Bodyweight Split Squat (How To, Benefits, Common Mistakes)

The Bodyweight Split Squat is a single-leg strength and stability exercise performed in a stationary stance. By lowering into a lunge position without stepping, you target the quads and glutes while improving balance, coordination, and hip mobility.

It’s a great foundational movement to progress into weighted split squats or lunges.

Primary Muscles Worked: Quadriceps, Glutes
Secondary Muscles Worked: Hamstrings, Calves, Core (stabilization)
Equipment Needed: None


How To Do Bodyweight Split Squats

Step-by-Step Instructions

  1. Set-Up:
    • Stand tall and step one foot forward and the other foot back into a staggered stance, about hip-to-shoulder-width apart.
    • Keep your chest up, core braced, and hands at your sides or in front of you for balance.
  2. Execution:
    • Lower straight down by bending both knees until your back knee hovers just above the floor and your front thigh is about parallel to the ground.
    • Keep your front heel planted and your torso upright.
    • Push through your front foot to return to the starting position.
    • Complete all reps on one side before switching legs.
  3. Tips for Proper Form:
    • Keep your front knee aligned with your toes, don’t let it cave inward.
    • Maintain a vertical torso instead of leaning excessively forward.
    • Adjust stance length so you feel stable and balanced.

Key Benefits

  • Builds unilateral lower-body strength and stability.
  • Improves balance and coordination.
  • Strengthens hips and knees while correcting side-to-side imbalances.

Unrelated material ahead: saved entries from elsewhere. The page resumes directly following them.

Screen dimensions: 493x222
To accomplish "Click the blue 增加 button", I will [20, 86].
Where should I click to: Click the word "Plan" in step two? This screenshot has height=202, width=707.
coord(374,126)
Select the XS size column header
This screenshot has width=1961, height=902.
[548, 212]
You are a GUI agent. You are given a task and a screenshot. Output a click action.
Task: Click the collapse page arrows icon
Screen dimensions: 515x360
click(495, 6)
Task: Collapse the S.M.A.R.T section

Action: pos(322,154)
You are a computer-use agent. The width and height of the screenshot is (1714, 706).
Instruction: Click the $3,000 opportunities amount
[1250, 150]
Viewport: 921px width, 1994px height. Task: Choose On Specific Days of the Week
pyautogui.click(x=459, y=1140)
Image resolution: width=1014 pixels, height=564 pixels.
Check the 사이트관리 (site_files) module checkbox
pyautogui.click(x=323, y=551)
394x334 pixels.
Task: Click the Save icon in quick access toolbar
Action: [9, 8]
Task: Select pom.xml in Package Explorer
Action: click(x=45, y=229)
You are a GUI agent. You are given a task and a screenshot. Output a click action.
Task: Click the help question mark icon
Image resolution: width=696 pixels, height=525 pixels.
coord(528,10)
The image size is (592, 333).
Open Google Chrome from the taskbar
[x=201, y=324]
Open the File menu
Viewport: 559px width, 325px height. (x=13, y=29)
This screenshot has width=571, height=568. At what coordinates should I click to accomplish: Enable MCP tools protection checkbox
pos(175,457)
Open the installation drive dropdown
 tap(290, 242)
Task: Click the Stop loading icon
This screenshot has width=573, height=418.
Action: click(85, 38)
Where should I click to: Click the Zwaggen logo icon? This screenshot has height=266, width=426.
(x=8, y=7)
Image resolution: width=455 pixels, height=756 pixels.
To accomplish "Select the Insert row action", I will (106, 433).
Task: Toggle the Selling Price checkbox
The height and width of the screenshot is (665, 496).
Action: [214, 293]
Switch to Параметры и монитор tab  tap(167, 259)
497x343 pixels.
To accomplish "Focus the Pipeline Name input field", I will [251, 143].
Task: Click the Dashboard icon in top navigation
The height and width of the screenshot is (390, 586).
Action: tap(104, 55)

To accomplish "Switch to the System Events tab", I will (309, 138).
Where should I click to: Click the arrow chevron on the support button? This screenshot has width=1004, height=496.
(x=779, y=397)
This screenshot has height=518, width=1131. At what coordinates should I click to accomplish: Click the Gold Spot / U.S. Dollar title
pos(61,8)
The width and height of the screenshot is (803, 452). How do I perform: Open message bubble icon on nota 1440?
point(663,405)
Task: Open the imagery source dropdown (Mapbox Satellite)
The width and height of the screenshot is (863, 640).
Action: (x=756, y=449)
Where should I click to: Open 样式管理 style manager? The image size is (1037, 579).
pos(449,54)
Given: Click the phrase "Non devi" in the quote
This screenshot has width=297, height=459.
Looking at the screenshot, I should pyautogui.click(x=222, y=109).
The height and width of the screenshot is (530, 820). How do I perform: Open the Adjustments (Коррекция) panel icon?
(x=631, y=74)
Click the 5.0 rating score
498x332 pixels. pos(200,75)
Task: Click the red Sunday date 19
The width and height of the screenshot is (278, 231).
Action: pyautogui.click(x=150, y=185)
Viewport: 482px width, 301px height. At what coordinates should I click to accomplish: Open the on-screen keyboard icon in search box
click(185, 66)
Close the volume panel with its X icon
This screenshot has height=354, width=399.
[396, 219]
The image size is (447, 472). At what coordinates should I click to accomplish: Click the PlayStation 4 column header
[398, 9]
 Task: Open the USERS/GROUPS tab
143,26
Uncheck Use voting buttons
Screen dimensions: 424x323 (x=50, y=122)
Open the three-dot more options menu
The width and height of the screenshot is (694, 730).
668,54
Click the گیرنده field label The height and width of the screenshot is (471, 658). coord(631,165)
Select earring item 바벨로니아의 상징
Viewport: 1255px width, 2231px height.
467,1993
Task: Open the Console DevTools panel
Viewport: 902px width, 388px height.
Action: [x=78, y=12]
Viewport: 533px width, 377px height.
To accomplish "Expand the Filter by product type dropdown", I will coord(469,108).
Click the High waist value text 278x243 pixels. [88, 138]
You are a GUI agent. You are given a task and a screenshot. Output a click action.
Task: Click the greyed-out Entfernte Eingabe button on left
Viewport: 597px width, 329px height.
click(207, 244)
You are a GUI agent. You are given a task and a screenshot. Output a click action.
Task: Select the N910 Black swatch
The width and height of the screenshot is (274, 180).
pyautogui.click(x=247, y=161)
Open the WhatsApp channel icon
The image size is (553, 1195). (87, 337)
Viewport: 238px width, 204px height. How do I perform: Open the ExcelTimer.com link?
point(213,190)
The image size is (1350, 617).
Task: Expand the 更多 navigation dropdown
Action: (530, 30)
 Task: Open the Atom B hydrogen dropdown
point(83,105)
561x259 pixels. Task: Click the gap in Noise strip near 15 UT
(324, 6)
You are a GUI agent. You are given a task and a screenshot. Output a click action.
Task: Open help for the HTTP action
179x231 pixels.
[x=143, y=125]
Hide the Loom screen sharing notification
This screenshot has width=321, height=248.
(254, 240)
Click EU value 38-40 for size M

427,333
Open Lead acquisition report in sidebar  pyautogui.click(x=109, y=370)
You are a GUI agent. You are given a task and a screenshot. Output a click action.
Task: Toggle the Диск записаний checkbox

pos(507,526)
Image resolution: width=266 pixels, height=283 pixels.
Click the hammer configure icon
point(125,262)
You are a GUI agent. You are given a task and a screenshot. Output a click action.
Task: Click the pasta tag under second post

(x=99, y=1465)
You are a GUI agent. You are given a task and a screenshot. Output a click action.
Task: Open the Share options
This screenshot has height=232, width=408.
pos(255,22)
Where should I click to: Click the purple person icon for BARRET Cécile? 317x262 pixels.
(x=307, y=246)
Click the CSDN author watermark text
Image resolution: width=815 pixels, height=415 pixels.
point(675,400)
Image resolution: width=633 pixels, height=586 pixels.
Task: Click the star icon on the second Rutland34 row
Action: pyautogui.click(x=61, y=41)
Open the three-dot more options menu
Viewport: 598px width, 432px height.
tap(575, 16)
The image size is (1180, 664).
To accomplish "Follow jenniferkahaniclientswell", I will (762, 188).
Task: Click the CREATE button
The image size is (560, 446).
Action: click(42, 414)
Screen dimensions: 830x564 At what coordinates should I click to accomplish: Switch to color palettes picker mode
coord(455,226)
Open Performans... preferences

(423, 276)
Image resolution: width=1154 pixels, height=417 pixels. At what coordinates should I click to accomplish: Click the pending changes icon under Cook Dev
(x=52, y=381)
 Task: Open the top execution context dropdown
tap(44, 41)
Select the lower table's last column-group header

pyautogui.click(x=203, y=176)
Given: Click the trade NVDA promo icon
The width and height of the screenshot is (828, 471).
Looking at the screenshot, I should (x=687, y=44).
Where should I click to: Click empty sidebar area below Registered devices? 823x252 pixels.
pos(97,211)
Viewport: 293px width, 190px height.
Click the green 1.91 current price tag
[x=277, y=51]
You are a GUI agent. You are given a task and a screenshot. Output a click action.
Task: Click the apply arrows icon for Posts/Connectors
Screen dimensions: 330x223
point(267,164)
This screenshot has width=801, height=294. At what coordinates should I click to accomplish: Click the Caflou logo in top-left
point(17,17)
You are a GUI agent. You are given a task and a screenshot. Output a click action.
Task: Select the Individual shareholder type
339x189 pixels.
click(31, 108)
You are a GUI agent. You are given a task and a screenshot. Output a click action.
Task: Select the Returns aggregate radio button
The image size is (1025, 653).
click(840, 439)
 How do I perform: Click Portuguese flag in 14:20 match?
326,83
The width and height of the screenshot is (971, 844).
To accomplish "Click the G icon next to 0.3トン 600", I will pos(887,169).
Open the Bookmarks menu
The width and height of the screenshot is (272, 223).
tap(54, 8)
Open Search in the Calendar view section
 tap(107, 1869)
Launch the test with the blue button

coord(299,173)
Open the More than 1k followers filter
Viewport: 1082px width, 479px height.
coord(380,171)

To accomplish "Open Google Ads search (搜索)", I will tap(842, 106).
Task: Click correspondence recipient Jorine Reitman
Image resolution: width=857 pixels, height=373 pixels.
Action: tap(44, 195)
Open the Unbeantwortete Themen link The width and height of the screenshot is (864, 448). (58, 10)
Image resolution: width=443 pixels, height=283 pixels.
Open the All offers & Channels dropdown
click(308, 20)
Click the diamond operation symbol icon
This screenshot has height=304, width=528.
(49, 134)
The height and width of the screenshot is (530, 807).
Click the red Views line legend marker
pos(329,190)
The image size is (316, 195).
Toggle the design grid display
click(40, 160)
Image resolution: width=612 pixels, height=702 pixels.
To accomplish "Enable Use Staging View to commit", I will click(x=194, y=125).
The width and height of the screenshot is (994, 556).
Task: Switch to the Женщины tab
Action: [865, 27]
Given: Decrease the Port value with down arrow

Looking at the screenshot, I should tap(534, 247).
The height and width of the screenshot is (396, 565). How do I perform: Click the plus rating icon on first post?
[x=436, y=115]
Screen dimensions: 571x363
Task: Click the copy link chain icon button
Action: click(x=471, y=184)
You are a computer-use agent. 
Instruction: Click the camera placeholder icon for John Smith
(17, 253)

Modifications and Variations

  • Easier Option:
    • Reduce the range of motion (don’t go as deep).
    • Hold onto a wall, chair, or support for balance.
  • Harder Option:
    • Slow down the descent (3–5 seconds) for more control.
    • Pause briefly at the bottom of each rep.
    • Progress to weighted split squats (holding dumbbells or barbell).

Common Mistakes

  • Leaning Too Far Forward: Keep your torso tall with core engaged.
  • Front Heel Lifting: Press through the heel for stability and strength.
  • Narrow Stance: Step wide enough front to back so you’re not wobbly.

Reps and Sets Recommendations

  • For Strength/Hypertrophy: 3–4 sets of 8–12 reps per leg.
  • For Endurance/Conditioning: 2–3 sets of 12–15 reps per leg.
  • As a Warm-Up: 1–2 sets of 6–8 reps per leg with bodyweight only.